SMA is a fatal neuromuscular disorder characterized by progressive muscle weakness, atrophy, respiratory compromise, and paralysis. Nusinersen, the first Food and Drug Administration approved treatment for SMA, is administered intrathecally. Nusinersen was effective in phase III randomized controlled trials in infants with SMA1 and children with later onset SMA in improving motor function. Recent phase 3 clinical trial of nusinersen in later onset SMA included patients up to 12 years of age at the time of screening. Data on efficacy and safety of intrathecal nusinersen in older children and adults with SMA is lacking.

To report our experience of treating spinal muscular atrophy (SMA) patients with intrathecal nusinersen who are of 12 years of age and older at the time of first injection.
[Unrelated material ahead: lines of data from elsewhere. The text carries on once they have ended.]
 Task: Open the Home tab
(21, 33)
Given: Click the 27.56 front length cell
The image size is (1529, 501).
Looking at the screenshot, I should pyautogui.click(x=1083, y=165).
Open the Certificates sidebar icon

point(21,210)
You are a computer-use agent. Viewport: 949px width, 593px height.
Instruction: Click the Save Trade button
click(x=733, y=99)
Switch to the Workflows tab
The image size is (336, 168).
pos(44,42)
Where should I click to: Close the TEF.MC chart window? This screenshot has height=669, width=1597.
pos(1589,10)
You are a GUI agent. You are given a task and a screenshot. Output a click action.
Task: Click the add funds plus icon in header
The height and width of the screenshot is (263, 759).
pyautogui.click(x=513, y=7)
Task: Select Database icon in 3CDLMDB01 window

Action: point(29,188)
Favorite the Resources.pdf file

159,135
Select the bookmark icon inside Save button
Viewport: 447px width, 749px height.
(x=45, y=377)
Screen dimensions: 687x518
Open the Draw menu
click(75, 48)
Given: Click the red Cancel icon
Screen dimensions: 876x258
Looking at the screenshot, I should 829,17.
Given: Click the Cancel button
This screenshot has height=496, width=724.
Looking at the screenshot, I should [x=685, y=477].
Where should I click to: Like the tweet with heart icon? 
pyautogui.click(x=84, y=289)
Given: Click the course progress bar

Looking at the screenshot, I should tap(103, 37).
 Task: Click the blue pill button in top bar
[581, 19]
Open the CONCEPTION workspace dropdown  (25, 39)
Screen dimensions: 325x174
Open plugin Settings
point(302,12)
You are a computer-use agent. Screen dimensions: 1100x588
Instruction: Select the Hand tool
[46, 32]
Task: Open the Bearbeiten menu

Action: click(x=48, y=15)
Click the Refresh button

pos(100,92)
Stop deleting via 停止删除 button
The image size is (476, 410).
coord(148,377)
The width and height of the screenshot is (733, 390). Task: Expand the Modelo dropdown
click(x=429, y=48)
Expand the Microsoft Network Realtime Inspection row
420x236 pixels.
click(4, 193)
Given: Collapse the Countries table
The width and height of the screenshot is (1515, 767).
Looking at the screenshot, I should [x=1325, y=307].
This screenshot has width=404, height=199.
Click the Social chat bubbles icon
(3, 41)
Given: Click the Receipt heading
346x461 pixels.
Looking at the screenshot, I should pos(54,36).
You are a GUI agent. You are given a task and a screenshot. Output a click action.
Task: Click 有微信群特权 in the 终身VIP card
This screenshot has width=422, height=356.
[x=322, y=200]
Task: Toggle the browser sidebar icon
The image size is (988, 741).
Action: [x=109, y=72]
Retrospective chart review

12 patients (6 males; 1 type 1, 4 type 2 and 7 type 3 SMA) between 12 and 52 years of age were treated with nusinersen. Mean Revised Upper Limb Module (RULM) score at baseline, after loading and first maintenance doses of nusinersen were 14.4±9.3, 17.3±10.5, and 19.8±9.9 respectively. Two type 3 patients were ambulatory at baseline and the ambulation was after loading and first maintenance doses. Improvements in endurance, hand movements, hand writing, and louder/clearer speech were reported. All patients had scoliosis and 10 had spinal fusion and instrumentation. 37 lumbar and 18 cervical punctures were performed with successful administration of intrathecal nusinersen. Post lumbar puncture site pain and headache were reported in 5 occurrences.

Improvements and stability in motor functions and ambulation was noted with nusinersen in our cohort of older children and adults with SMA. Our data also demonstrate feasibility and safety of intrathecal administration of nusinersen in such patients.